El polen de los plataneros
Hoy he imaginado, por un instante, que la locura es el castigo para quien viola un recinto secreto y mira a los ojos a un animal terrible cuyo conocimiento nos está vedado.
En Madrid, esta noche algo ha dejado impreso su vaho en mi ventana. Con el índice escribo en el cristal empañado una palabra.
Una señal que antes indicaba el camino, ahora cuelga inclinada hacia el desfiladero. Debería enderezarla: voy a pié y no tengo prisa. Quizás le sea útil a alguien algún día.
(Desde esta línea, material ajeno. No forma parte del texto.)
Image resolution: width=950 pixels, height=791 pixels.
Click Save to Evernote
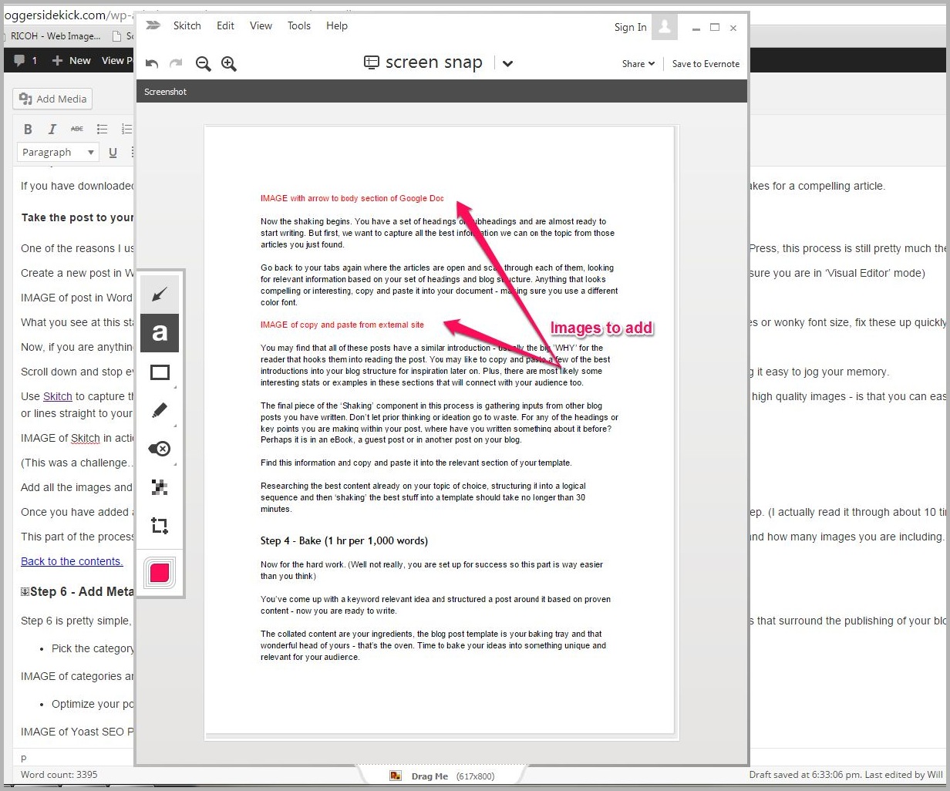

Quién sabe.
Hay que tener cuidado con algunas palabras escritas a deshora: imposible, desamor, compromiso, rehabilitación. Son, siempre, demasiado largas.
Algunos días son como calles entre solares baldíos, pavimentadas y rodeadas de maleza. Días como una carretera bajo el sol: recta, vacía, interminable.
Los obispos declaran, con su perspicacia habitual, que la situación del mundo es más grave de lo que parece. Sólo ellos (y algunas constelaciones de niños) saben cuanta razón les asiste.
Los besos son un destino mejor que la sabiduría y el amor mucho más interesante que la perfección. Porque eso ahora sé que quién presta atención a la sintaxis nunca podrá besarme de verdad. La vida no es un soneto y la muerte, mucho me temo, tampoco un paréntesis.
Las palabras son mapas de un tesoro que no ha sobrevivido a la tormenta. Caras ahogadas de mirada fija, costillas del desastre, toneles abandonados, naufragios de peces y algas, tentativas de fantasmas, monedas de oro apenas gastadas, bitácoras roidas por el agua.
La victoria es un instante rabioso de mordedura firme, sin mandíbulas ni dientes. Pero si prestamos atención, por debajo de los abrazos y de las palmas, más allá del resplandor de los sentidos, al fondo de todas las cosas, se escucha el sonido imposible de un pétalo que cae: es la derrota que espera su sangrienta ración.
La primera mirada por la ventana al despertarse, el viejo libro que creímos perdido, la nieve, el cambio de las estaciones, el periódico, tus ojos, la palabra exacta, nadar en silencio, la música, el corazón ardiente, los zapatos cómodos, comprender, escribir, plantar, viajar, cantar, ser amable.
Las iglesias me fascinan: son desiertos con columnas y ojos de gato tornasolados y pecadoramente bellos en los que dos pedazos de madera escuchan en silencio las oraciones de una manada de borreguiles lobos disfrazados de cordero.
Envidio a los hombres que anhelan, como conejos con los ojos en blanco, las líneas rectas y su infinita vaciedad.
Consejo para el amigo poeta vocacional: trabaja el tiempo imprescindible, reune dinero, cómprate un revolver y tres balas y en cuanto puedas, dispárate en la nuca. En cuanto a las dos balas sobrantes no hay secreto: si de verdad eres poeta sabrás que no es fácil acertar a la primera.
Sómos como manchas Rorschard: ángeles caidos que no son ni lo bastante buenos para ser salvados ni lo bastante malos como para merecer un infierno en condiciones. Por eso, como Humpty Dumpty nos caemos una y otra vez, torpemente, un poco a tontas y a locas.
Es tan fácil olvidar a qué hemos venido. Y sin embargo, si, a pesar de todo, algo del sufrimiento nos hace más compasivos y ardientes, todavía hay esperanza
Instantes de la vida interior fotografiados con palabras. Gracias de nuevo.